07 Feb Lessons from China: Past, Present and Future of Field Urbanism
Renee Chow (Environmental Design, UC Berkeley)
Tuesday, February 7, 2012 / 4:00 PM
McCune Conference Room, 6020 HSSB
Until the middle of the twentieth century, Chinese urban living revolved around courtyards. Whether for housing or retail, administration or religion, imperial family or peasant, every day activities took place in a fabric of pavilions and walls that formed collective courtyard compounds. While the image of the Chinese compound is typically described as a bounded rectangle, singular and autonomous, this lecture explores the reciprocal realities between these compounds and the urban field structure they form to hold everyday life in cities as well as villages.
In the last three decades, cities have served as showcases of China’s leap to international prominence. China boasts of the largest, longest and tallest of every kind of building, park, street and highway. To highlight the iconic, each piece of the city is intentionally dissociated from its context. The result of this tabula rasa development as a cacophony of figured objects where the extraordinary is becoming a burden to the ordinary — cities are disconnected, illegible and disorienting. The result is a dulling uniformity of urban experience within and between Chinese cities.

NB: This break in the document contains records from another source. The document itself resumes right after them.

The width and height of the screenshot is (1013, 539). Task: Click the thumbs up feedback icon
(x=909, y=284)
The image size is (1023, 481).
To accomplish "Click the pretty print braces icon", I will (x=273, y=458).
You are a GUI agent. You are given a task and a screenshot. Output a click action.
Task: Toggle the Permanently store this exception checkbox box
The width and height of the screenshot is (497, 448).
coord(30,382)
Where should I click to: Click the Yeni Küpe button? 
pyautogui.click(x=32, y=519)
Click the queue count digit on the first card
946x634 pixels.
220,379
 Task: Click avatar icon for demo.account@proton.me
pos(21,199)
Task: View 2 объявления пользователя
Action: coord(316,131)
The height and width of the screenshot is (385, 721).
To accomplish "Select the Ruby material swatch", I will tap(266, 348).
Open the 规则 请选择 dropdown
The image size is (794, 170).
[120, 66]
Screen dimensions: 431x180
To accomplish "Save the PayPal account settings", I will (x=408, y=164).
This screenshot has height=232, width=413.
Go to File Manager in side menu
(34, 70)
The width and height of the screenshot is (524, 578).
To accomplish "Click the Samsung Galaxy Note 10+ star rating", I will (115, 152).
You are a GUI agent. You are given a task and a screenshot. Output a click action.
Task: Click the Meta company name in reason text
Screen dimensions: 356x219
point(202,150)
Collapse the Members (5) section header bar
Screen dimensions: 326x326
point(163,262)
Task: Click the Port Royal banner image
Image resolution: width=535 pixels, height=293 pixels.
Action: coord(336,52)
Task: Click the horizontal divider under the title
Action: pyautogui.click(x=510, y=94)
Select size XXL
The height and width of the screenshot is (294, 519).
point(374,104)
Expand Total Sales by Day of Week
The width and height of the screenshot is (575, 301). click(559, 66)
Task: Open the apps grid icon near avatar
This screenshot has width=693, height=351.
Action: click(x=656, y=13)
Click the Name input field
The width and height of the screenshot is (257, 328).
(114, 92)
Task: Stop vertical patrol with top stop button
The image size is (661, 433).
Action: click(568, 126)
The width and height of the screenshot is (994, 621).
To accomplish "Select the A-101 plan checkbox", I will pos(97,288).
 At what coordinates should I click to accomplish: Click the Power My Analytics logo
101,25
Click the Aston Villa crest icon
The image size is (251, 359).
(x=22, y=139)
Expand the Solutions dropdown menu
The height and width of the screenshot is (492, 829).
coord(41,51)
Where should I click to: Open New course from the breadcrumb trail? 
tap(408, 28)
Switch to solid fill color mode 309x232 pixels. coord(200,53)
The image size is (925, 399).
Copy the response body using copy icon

With a growing dissatisfaction about the loss of urban character, Chinese urbanism sits at a crossroads with a choice of either continuing to fragment or to develop new models for resource and cultural sustenance. Within this framework, an alternative paradigm for architecture and urban design is proposed, one that cultivates the built fields already rooted in place.
Renee Y. Chow is Associate Professor of Architecture and Urban Design at University of California Berkeley as well as Principal at Studio URBIS in Berkeley.
Sponsored by the IHC’s Public Goods series and the Isla Vista Research and Teaching Initiative award.